**Problem to solve:**
This exercise asks for an exact copy of the lines from the one containing "Image resolution: width=991" through the final line of the material, with pictures omitted.
### The input ###
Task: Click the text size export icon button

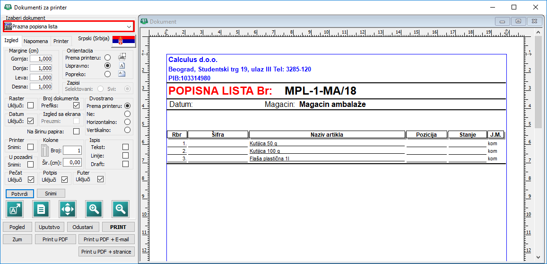Action: 15,209
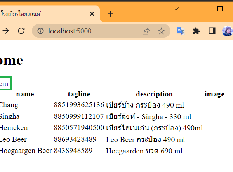
Task: Click the tagline column header
Action: coord(79,94)
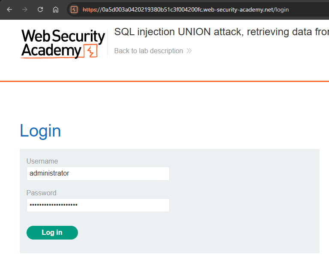Click the double chevron after lab description

[x=189, y=51]
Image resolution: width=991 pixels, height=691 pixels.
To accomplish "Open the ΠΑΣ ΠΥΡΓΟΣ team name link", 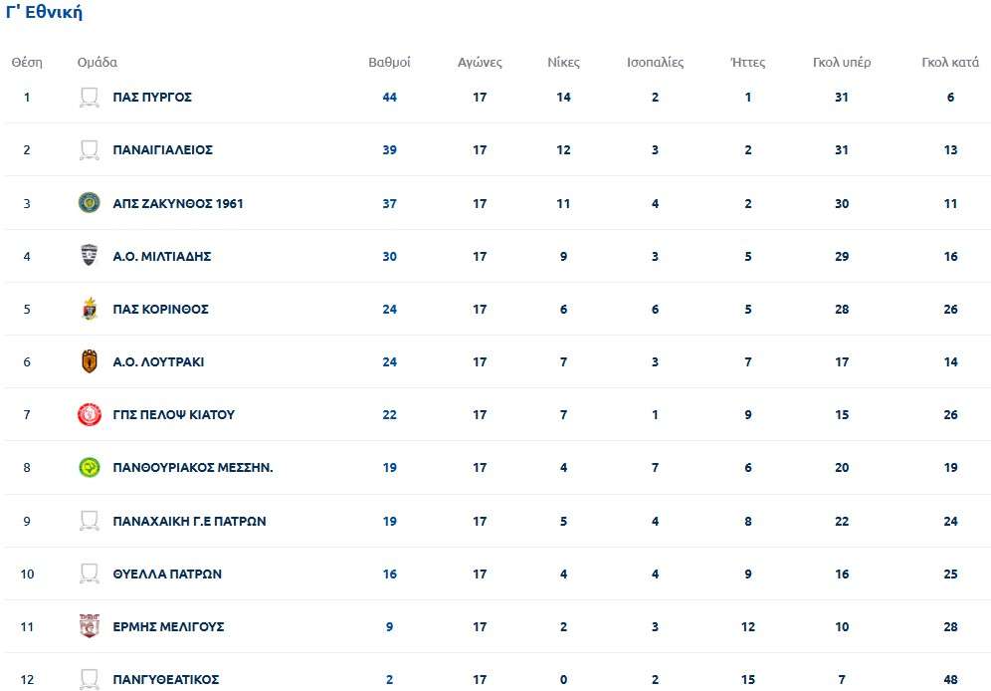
###
**Your solution:**
Image resolution: width=991 pixels, height=691 pixels.
To accomplish "Open the ΠΑΣ ΠΥΡΓΟΣ team name link", 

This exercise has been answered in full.